A May 2012 Office of Inspector General (OIG) report provides coders with an excellent reminder of two golden rules: 1) If it isn’t documented, it wasn’t done; and 2) Never code unconfirmed diagnoses.

The purpose of the OIG investigation was to determine whether the diagnoses that PacifiCare of Texas, a Medicare Advantage (MA) organization owned by UnitedHealth Group, submitted for use in the Centers for Medicare & Medicaid Services’ (CMS’) risk score calculations complied with federal requirements.

CMS uses the Hierarchical Condition Category (HCC) model to calculate monthly risk adjusted payments made to MA organizations.

According to the report, the OIG found the diagnoses PacifiCare submitted for use in CMS’ risk score calculations did not always comply with federal requirements.

Nearly half of the risk scores were invalid, the OIG said, because the diagnoses were not supported for one or both of the following reasons:

  1. The documentation did not support the associated diagnosis.
  2. The diagnosis was unconfirmed.

An example of an unsupported diagnosis: For one beneficiary, PacifiCare submitted the diagnosis code for “Major depressive disorder, recurrent episode, moderate.” However, the documentation PacifiCare provided stated that the patient had complained of leg pain and difficulty walking. The documentation did not indicate that depression had affected the care, treatment, or management provided during the encounter.

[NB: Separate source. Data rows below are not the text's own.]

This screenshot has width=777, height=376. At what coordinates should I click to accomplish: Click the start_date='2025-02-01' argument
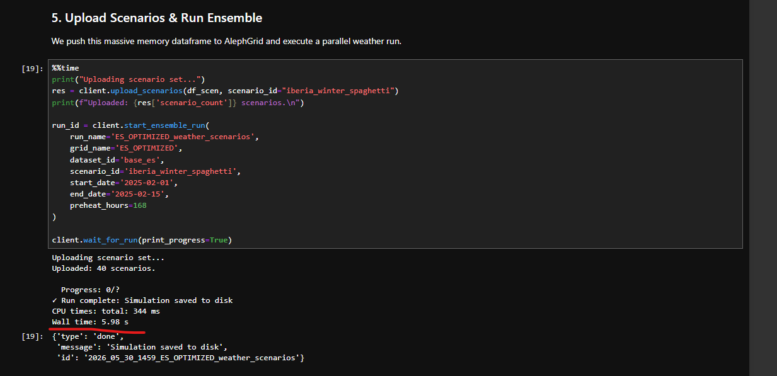(x=124, y=183)
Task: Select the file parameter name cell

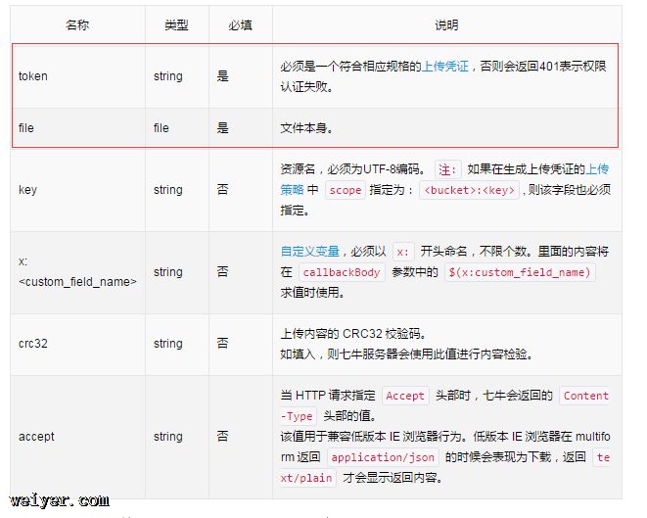Action: (26, 128)
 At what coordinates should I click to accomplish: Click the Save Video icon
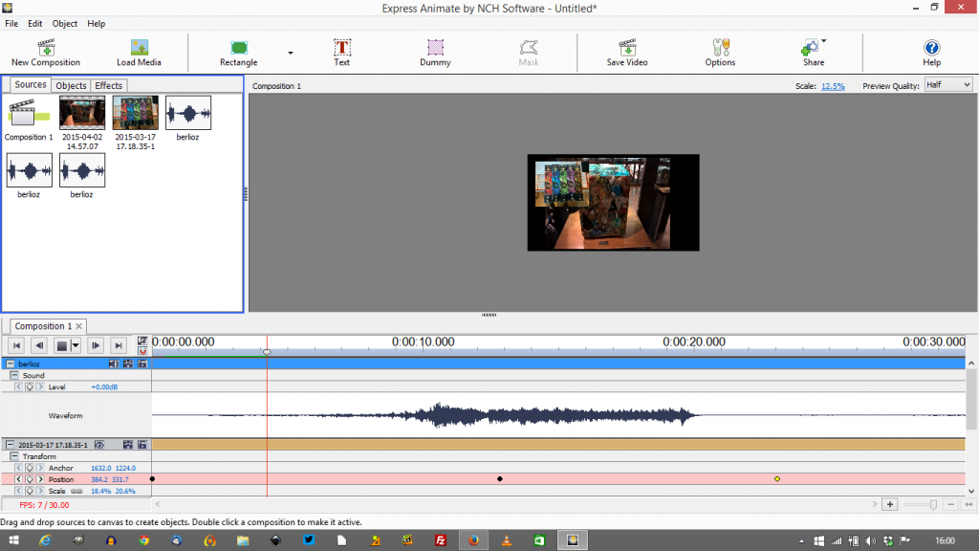point(626,48)
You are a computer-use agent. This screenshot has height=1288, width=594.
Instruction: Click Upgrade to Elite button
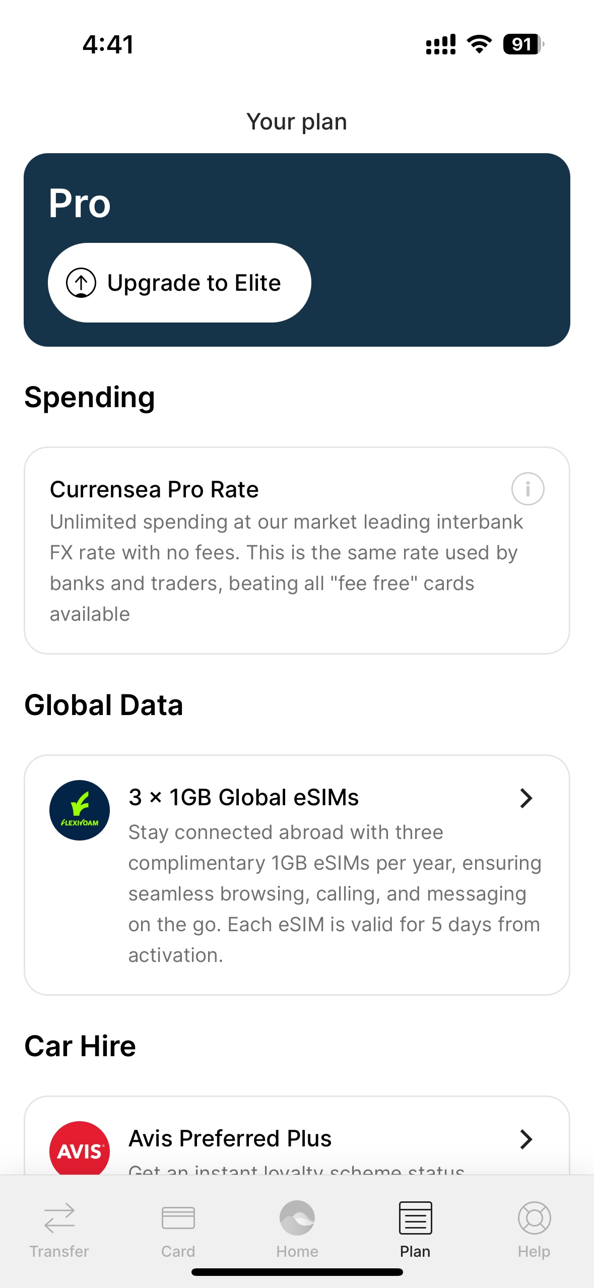coord(179,283)
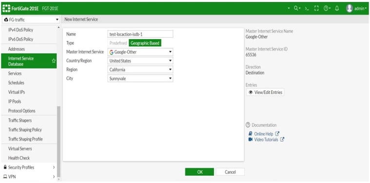The image size is (370, 183).
Task: Select the Geographic Based type option
Action: click(x=145, y=43)
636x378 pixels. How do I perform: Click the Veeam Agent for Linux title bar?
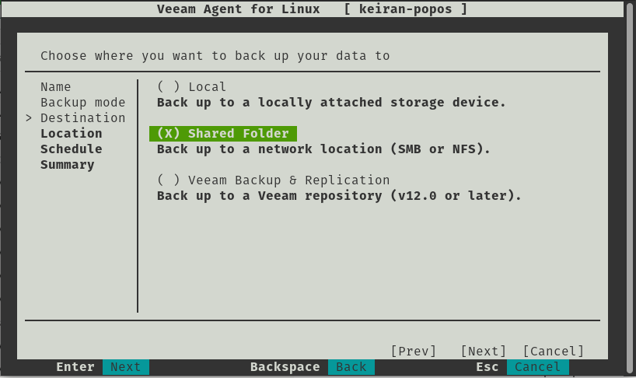coord(312,9)
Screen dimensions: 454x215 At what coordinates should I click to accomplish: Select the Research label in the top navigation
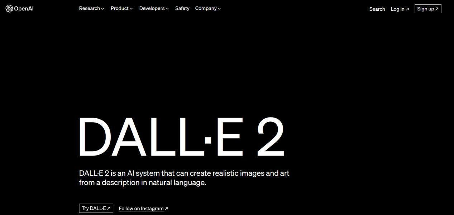(x=90, y=8)
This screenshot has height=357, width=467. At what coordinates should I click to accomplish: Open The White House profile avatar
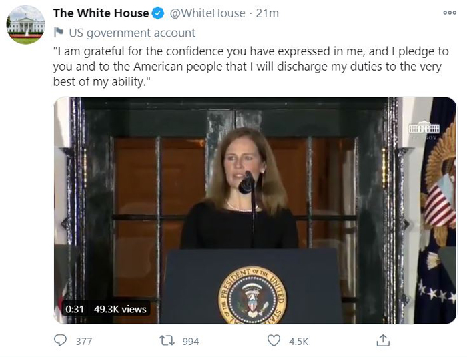(25, 25)
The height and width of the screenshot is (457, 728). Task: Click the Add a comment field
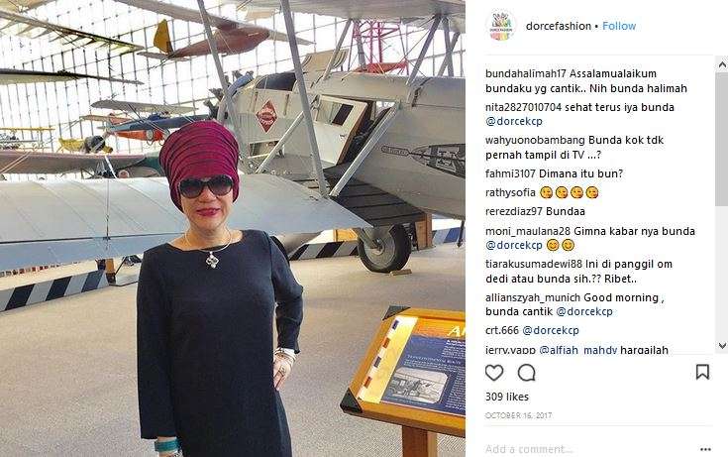pyautogui.click(x=589, y=449)
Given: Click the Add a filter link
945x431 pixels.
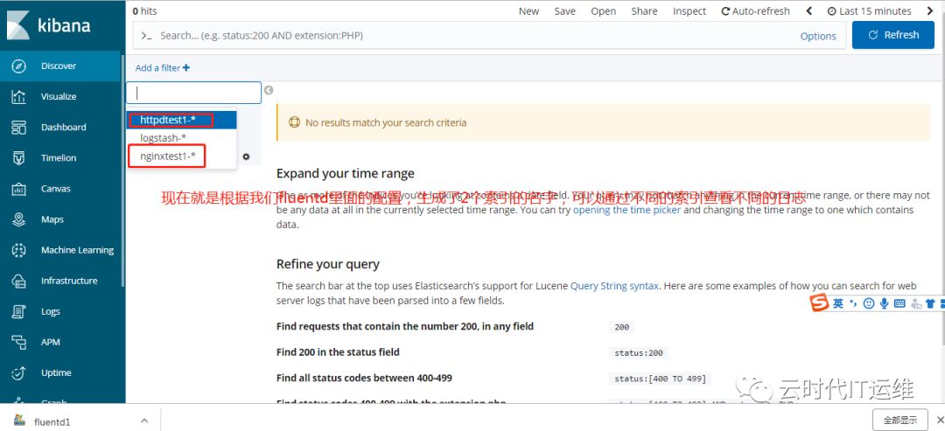Looking at the screenshot, I should (x=162, y=68).
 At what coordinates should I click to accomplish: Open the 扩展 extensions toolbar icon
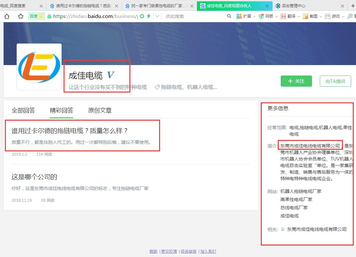coord(239,16)
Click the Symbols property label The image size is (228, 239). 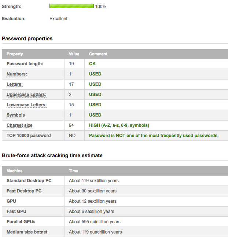[16, 115]
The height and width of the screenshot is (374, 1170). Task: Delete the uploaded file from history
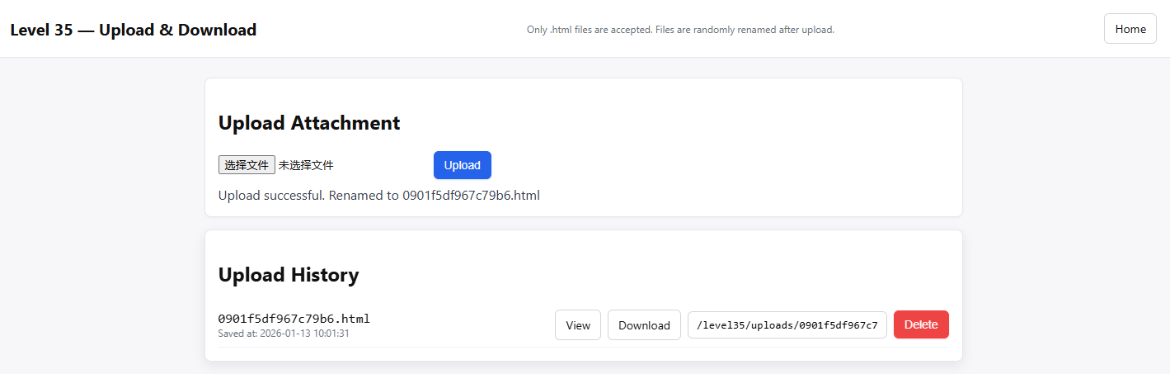pos(921,324)
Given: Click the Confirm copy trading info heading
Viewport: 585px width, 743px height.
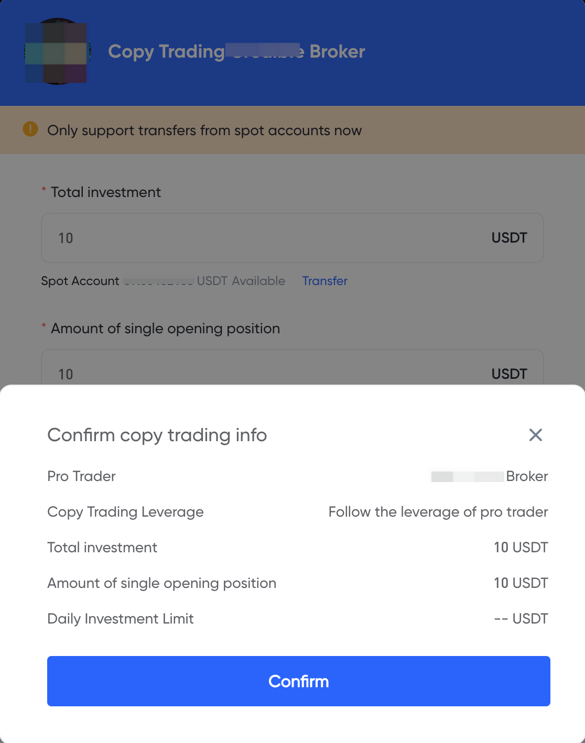Looking at the screenshot, I should [x=157, y=435].
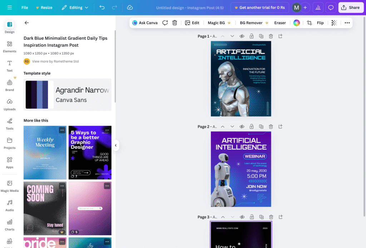Viewport: 366px width, 248px height.
Task: Open the hamburger main menu
Action: tap(10, 7)
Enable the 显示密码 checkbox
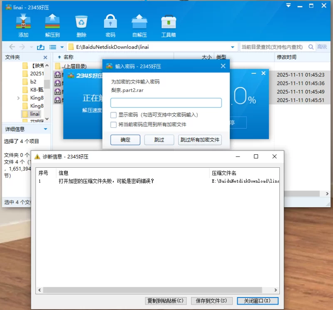333x310 pixels. coord(114,115)
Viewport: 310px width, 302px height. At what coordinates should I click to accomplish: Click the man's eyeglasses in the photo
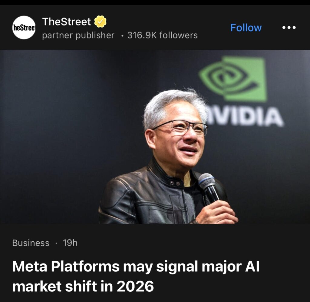click(180, 128)
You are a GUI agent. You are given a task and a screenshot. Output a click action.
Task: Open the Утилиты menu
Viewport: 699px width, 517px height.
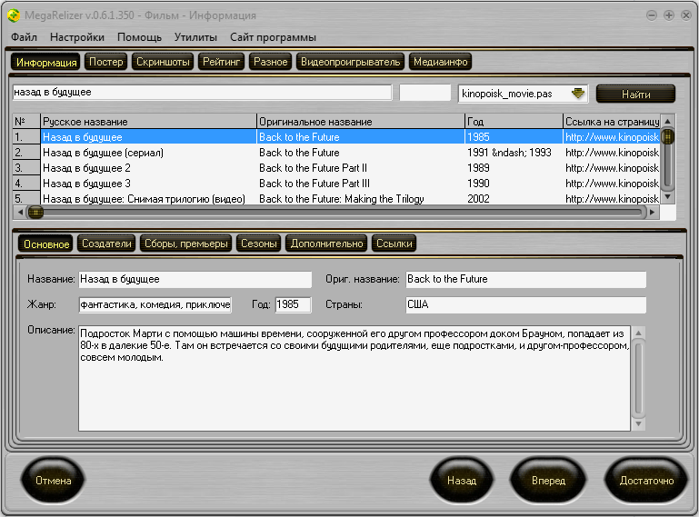195,37
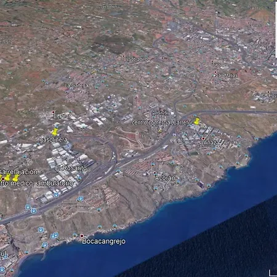Click the El Pilar red place dot
Image resolution: width=277 pixels, height=277 pixels.
pyautogui.click(x=53, y=112)
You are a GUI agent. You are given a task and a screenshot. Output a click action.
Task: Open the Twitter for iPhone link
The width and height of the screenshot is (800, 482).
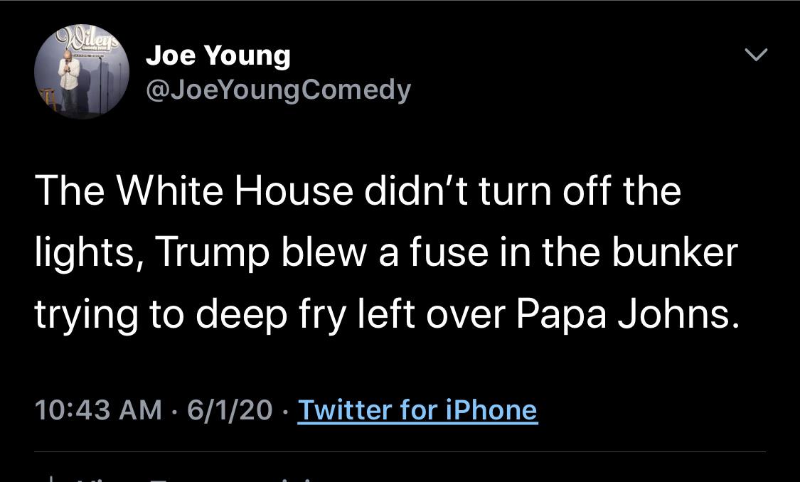417,410
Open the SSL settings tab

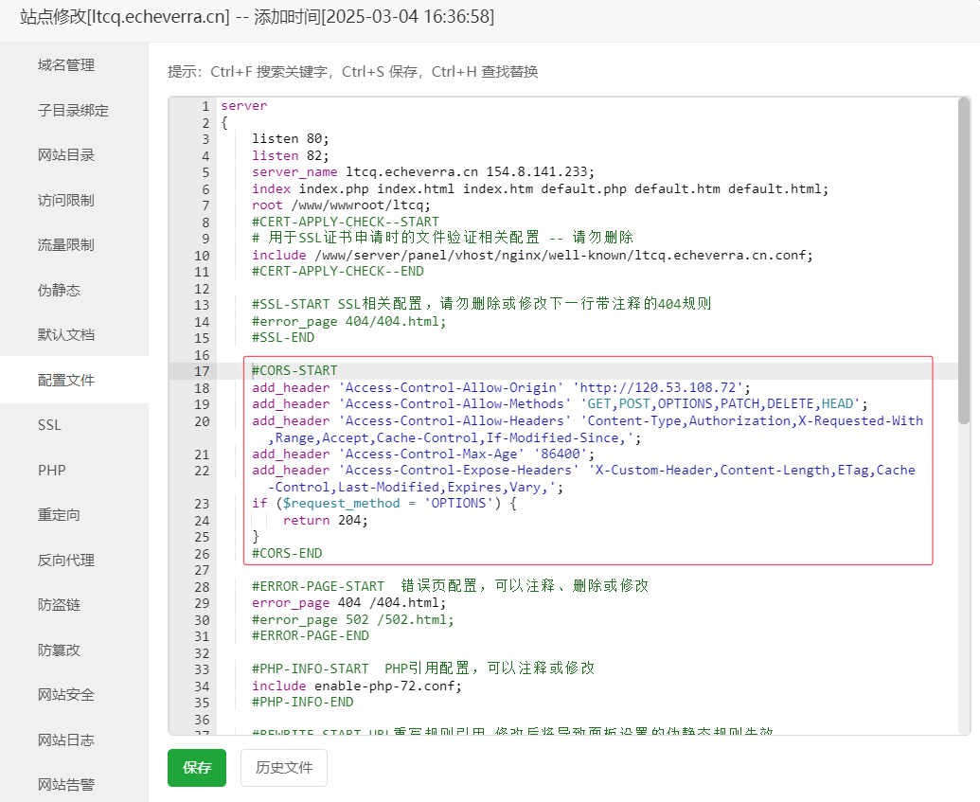[49, 425]
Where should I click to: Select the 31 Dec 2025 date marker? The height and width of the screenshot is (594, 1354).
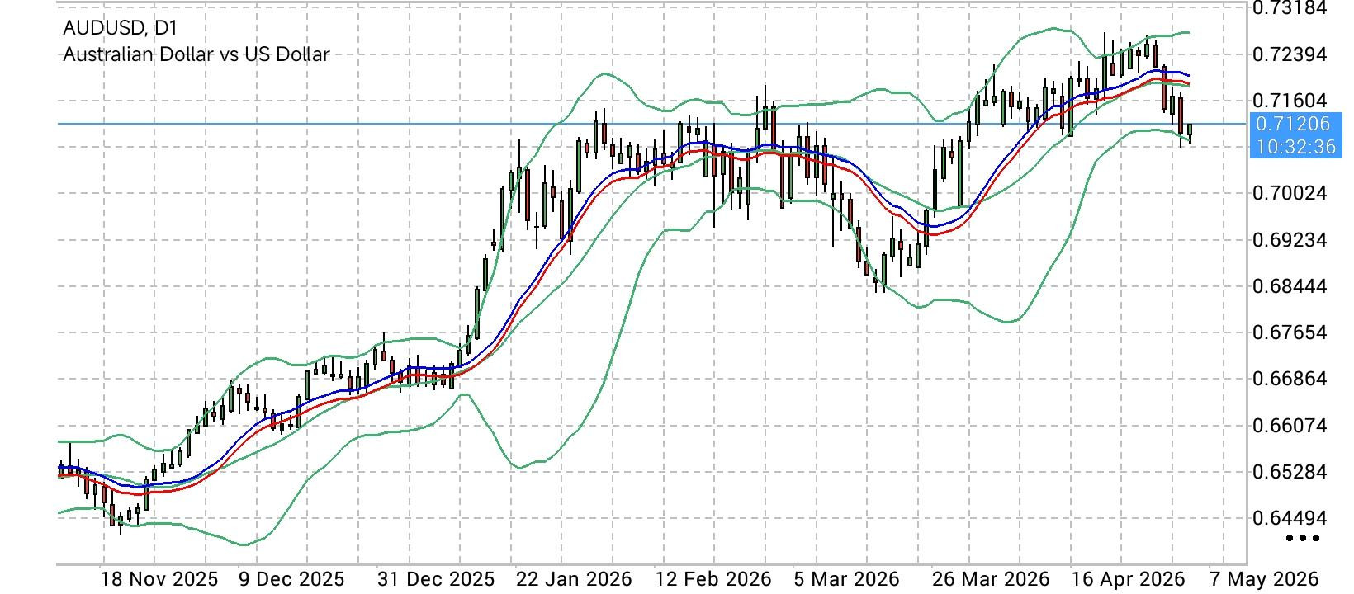click(x=436, y=579)
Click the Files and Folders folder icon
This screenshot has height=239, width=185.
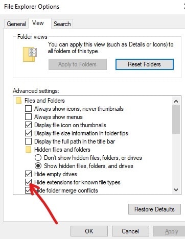(18, 101)
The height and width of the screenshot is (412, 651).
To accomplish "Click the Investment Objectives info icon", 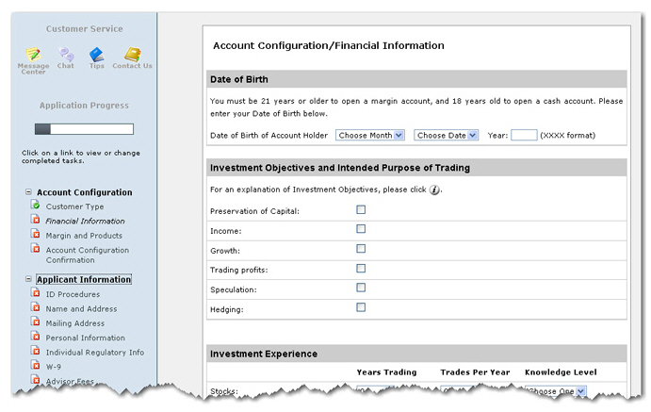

An example of an unconfirmed diagnosis: For another beneficiary, PacifiCare submitted a diagnosis code for “Chronic airway obstruction, not elsewhere classified.” The documentation, however, noted a “history of smoking with possible mild chronic obstructive pulmonary disease.”

The 2006 and 2007 participant guides state that physicians and hospital outpatient departments may not code diagnoses documented as “probable,” “suspected,” “questionable,” “rule out,” or “working.”

As a result of misreporting diagnoses, the OIG estimates CMS allegedly overpaid PacifiCare $115,422,084 in 2007.

The OIG also noted that PacifiCare did not have written policies and procedures for obtaining, processing, and submitting diagnoses to CMS.

PacifiCare did not agree with OIG’s findings, stating the OIG’s analysis, methodology, and extrapolation were flawed.